As you can see in vignette("styling"), use_glossr() also takes some variables to set up document-wide styling options for specific parts of your glosses. The code below sets the name of the source to render in boldface and the first line of each gloss in italics.

library(glossr)
use_glossr(styling = list(
  source = "b",
  first = "",
  font_family = "Cambria"
))

Basic usage

When you want to include an example, create a gloss with as_gloss() and call it inside a normal chunk. There are currently four named, optional arguments that will be treated specially:

  • label will be interpreted as the label for cross-references;

  • source will be interpreted as text for a non-aligned first line, e.g. a reference to the source of your example;

  • translation will be interpreted as text for a free translation;

  • trans_glosses indicates what character should surround the translation, by default ". (See vignette("styling").)

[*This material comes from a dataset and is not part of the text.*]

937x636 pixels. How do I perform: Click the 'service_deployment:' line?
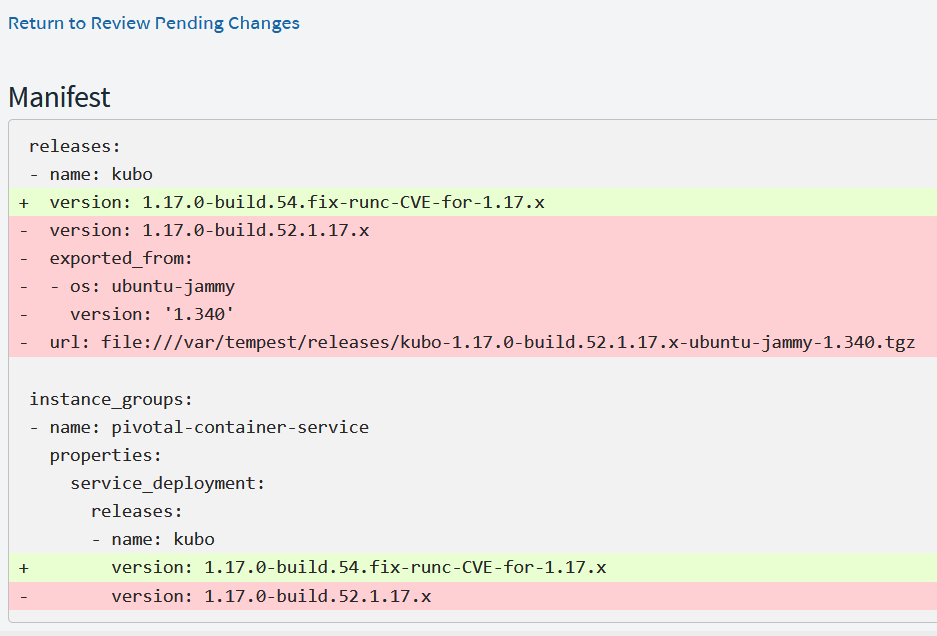tap(168, 483)
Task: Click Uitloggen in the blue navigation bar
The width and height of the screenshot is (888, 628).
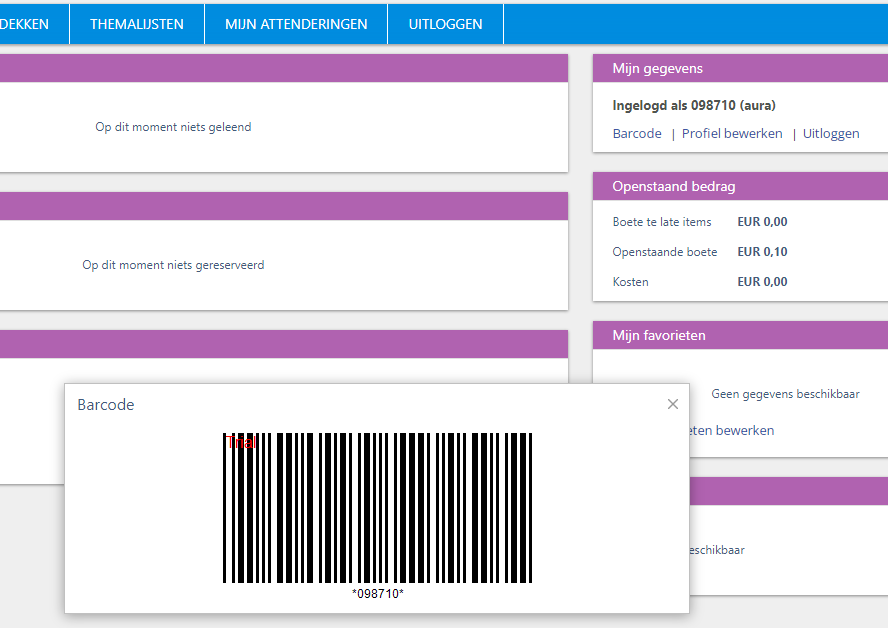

All other values will be interpreted as lines to be aligned and reproduced in the order given, but only up to 3 lines are allowed.3

my_gloss <- as_gloss(
  "她 哇的一聲 大 哭起來,",
  "tā wā=de-yì-shēng dà kū-qǐlái,",
  "TSG waa.IDEO-LINK-one-sound big cry-inch",
  translation = "Waaaaa, she began to wail.",
  label = "my-label",
  source = "ASBC (nº 100622)"
)
my_gloss
  1. ASBC (nº 100622)

    她 哇的一聲 大 哭起來,

    tā wā=de-yì-shēng dà kū-qǐlái,

    TSG waa.IDEO-LINK-one-sound big cry-inch

    “Waaaaa, she began to wail.”

The label given to as_gloss() allows you to cross-reference the example: in PDF this looks like example (\ref{my-label}), whereas in HTML and Word you would use example (@my-label). What should YOU do? gloss() can be used inline to generate a reference for either PDF or HTML, depending on the output of your file: (1) in this case.

If you have many examples, you might want to keep them in their own file, if you don’t have them like that already. glossr offers a small dataset for testing, called data(glosses).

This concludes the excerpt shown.